## PAGE TEXT

########

Cellular and humoral mechanisms of osteoclast formation in Ewing's sarcoma

Abstract

Cellular mechanisms that account for tumour osteolysis associated with Ewing's sarcoma are uncertain. Osteoclasts are marrow-derived multinucleated cells (MNCs) that effect tumour osteolysis. Osteoclasts are known to form from macrophages by both receptor activator for nuclear factor-kappaB (RANK) ligand (RANKL)-dependent and -independent mechanisms. In this study, our aim has been to determine whether tumour-associated macrophages (TAMs) isolated from Ewing's sarcoma are capable of differentiating into osteoclasts and to characterise the cellular and humoral mechanisms whereby this occurs. Tumour-associated macrophages were isolated from two Ewing's sarcomas and cultured on both coverslips and dentine slices for up to 21 days with soluble RANKL and macrophage colony stimulating factor (M-CSF). Osteoclast formation from TAMs (CD14+) was evidenced by the formation of tartrate-resistant acid phosphatase (TRAP) and vitronectin receptor (VNR)-positive MNCs, which were capable of carrying out lacunar resorption. This osteoclast formation was inhibited by the addition of bisphosphonates. Both Ewing's sarcoma-derived fibroblasts and some bone stromal cells expressed RANKL and supported osteoclast formation by a contact-dependent mechanism. We also found that osteoclast differentiation occurred when Ewing's TAMs were cultured with tumour necrosis factor (TNF)-alpha in the presence of M-CSF and that TC71 Ewing's sarcoma cells stimulated osteoclast formation through the release of a soluble factor, the action of which was abolished by an antibody to TNF-alpha. These results indicate that TAMs in Ewing's sarcoma are capable of osteoclast differentiation by both RANKL-dependent and TNF-alpha-dependent mechanisms and that Ewing's sarcoma cells produce osteoclastogenic factor(s). Our findings suggest that anti-resorptive and anti-osteoclastogenic therapies may be useful in inhibiting the osteolysis of Ewing's sarcoma.

########

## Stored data
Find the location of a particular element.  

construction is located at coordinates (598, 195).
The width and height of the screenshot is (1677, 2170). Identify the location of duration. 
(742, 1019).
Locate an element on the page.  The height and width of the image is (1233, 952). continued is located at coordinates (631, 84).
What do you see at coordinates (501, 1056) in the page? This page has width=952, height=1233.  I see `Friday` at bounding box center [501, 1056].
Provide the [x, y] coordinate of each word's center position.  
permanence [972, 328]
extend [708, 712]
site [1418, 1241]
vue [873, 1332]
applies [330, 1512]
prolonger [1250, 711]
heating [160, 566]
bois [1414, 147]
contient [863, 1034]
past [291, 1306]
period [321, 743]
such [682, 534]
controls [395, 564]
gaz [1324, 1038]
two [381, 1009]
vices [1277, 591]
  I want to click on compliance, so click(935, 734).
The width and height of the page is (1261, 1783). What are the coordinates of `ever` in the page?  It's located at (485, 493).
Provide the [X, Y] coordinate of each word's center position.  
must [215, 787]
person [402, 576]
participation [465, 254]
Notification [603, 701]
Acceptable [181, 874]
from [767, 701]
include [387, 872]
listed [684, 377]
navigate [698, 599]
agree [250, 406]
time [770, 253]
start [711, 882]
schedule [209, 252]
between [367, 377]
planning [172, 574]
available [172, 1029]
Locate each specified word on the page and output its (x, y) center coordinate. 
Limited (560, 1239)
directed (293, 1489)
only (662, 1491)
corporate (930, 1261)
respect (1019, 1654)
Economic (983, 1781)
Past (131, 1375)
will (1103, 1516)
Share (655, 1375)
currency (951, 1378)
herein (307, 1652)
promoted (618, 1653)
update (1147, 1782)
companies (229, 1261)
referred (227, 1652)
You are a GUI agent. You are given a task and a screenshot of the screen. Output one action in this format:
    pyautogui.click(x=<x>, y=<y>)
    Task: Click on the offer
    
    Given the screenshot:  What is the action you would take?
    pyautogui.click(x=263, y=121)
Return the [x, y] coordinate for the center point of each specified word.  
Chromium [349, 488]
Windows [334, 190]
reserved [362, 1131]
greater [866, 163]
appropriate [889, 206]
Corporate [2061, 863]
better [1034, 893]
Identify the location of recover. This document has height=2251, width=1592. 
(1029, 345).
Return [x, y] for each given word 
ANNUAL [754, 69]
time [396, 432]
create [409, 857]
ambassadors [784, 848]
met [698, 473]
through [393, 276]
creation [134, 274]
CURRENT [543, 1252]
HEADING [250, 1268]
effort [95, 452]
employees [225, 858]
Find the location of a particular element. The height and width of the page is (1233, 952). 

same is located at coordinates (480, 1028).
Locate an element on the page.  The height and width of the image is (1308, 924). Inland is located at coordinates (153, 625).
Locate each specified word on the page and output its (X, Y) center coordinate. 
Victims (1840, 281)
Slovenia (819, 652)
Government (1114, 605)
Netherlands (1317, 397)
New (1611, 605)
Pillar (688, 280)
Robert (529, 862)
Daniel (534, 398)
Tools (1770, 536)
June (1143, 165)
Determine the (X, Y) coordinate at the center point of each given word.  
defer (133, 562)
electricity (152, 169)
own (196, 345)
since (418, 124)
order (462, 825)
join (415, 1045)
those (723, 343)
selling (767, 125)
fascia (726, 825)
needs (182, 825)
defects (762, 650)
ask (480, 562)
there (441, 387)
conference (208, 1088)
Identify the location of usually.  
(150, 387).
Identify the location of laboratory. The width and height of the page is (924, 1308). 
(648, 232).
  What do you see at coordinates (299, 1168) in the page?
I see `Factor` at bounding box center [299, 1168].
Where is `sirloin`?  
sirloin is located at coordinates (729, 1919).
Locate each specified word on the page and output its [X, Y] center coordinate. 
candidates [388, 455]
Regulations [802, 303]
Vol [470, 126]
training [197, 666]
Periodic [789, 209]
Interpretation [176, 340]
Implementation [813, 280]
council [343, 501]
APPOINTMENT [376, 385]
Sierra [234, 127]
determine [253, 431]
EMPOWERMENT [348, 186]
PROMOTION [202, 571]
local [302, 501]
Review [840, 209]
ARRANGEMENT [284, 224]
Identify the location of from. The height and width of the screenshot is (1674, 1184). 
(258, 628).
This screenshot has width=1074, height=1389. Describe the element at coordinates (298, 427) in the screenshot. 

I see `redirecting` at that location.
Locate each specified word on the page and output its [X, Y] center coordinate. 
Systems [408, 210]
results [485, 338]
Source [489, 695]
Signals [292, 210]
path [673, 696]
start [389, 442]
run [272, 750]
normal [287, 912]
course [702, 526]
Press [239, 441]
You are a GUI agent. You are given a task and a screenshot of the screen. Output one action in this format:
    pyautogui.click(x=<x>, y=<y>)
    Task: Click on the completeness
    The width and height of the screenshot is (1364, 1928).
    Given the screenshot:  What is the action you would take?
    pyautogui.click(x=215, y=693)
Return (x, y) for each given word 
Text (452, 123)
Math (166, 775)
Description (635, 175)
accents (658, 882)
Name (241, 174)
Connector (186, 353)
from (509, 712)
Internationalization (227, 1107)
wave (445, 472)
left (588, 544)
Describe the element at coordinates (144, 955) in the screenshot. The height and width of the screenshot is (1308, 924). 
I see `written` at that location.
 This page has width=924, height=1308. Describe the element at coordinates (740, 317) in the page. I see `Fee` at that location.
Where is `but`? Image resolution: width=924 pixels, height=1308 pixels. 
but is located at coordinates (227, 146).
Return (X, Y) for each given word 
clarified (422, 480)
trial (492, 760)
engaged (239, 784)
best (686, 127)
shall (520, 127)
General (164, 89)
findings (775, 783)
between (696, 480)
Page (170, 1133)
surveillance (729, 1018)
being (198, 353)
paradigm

########

## PROBLEM STATEMENT
Answer these questions from the Ewing's sarcoma abstract:
1. From how many Ewing's sarcomas were tumour-associated macrophages isolated?
2. What inhibited osteoclast formation from these macrophages?
3. What abolished the action of the soluble factor released by TC71 Ewing's sarcoma cells?

## PROBLEM SOLUTION
1. Two
2. The addition of bisphosphonates
3. An antibody to TNF-alpha